To think, not too long ago, the only tool at one’s disposal when offended, was a letter to the editor of your local paper!

“Martin Eisenstadt doesn’t exist” and what passes for news

News is under attack from many sides. There are digital missiles, financial grenades, dwindling readership and viewership, and the there’s the credibility factor.

So a story like this of a fabricated, unverified “source” brings up serious issues. Says The New York Times, peeling back the curtain:

“Trouble is, Martin Eisenstadt doesn’t exist. His blog does, but it’s a put-on. The think tank where he is a senior fellow — the Harding Institute for Freedom and Democracy — is just a Web site. The TV clips of him on YouTube are fakes.”

Which is to say, not just old media but new media and hybrid media tend to get taken for a ride very easily.

OK, so this was just a prank –a film maker trying to make a name, no different from say, Lonely Girl trying to make a career. But we have seen this script before haven’t we, and they have had serious consequences. Remember SwiftBoat, and Dan Rather’s “gate“, and Jason Blair, and … the list could go on.

Let’s face it. Trust, has been shifting from authority figures and truth verifiers to (drum roll…) “people like me.” But even we are easily influenced (duped?) by some digital presence from people like us. When we do our due diligence as communicators we tend to assume that:

  • Anyone with a web site is probably above board
  • An organization with a blog is actually quite real, if not transparent. Until it the blog is outed.
  • And anyone who uses Twitter, is transparency personified -until people like “Janet‘ show up

In a recent Harvard study, people trusted Cable news twice as much as Broadcast news. For print, credibility was nearly a quarter of Cable news. None of this is comforting. The Martin Eisenstadt story broke on Cable news first. But the scary part? Even bloggers were linking to the fake Mr. Eisenstadt!
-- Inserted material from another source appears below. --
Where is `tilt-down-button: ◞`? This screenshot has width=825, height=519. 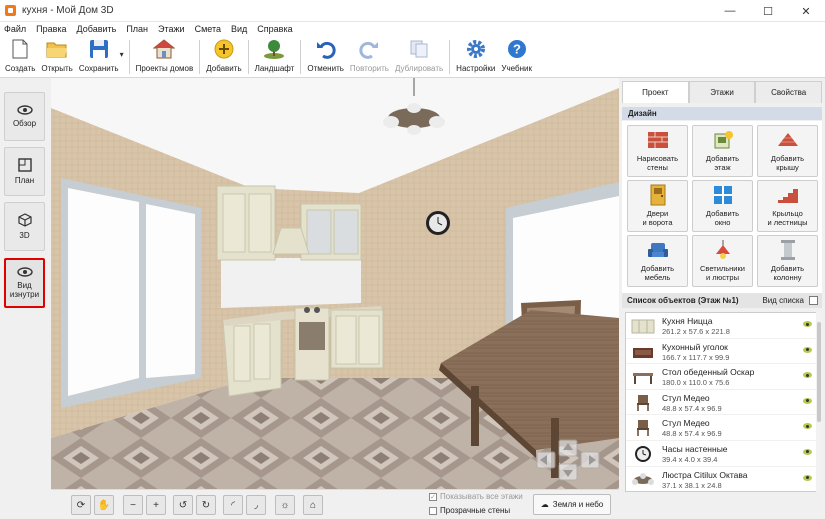
tilt-down-button: ◞ is located at coordinates (256, 505).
fakenytFun Sidebar: If you think most of the news is made up, take a look at at this edition of the New York Times. From the cover story, you might gues it is a fake New York Times.

Hot, Flat and … intolerant (and why it’s going to change)
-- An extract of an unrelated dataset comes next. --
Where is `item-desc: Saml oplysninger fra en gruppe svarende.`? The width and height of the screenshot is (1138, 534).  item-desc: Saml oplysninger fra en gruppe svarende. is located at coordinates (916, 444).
Yesterday we had a book discussion on Thomas Friedman‘s Hot, Flat and Crowded.  There was a good cross section of people, and I truly enjoyed the student perspective on the key things Friedman diagnoses as the problems in the US (isolationism, infrastructure and nation building) we need to fix.
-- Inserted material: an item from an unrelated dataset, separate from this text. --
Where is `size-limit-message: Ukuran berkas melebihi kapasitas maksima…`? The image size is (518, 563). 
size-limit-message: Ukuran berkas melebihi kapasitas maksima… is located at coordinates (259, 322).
What timing! This was first of 4 sessions here at the Decision Theater, a place where we look at alternative  scenarios and sustainable futures.

The dominant metaphor in the book is the US consulate in Istanbul that was built so secure, it’s a place where “birds don’t fly.”

Having covered the technology space for awhile, this isolationist metaphor seems at odds with what’s going on in the US with regard to collaboration and connectivity. We build open source platforms for business, gaming, virtual worlds and education. We invented wikis and blogs and send the opposite message outside our borders. Obviously we are not singing from the same song sheet, –as this T-shirt at a rally reflects. (Guess who’s rally that might be?)

As we saw last night, hot, flat and intolerant is a losing proposition.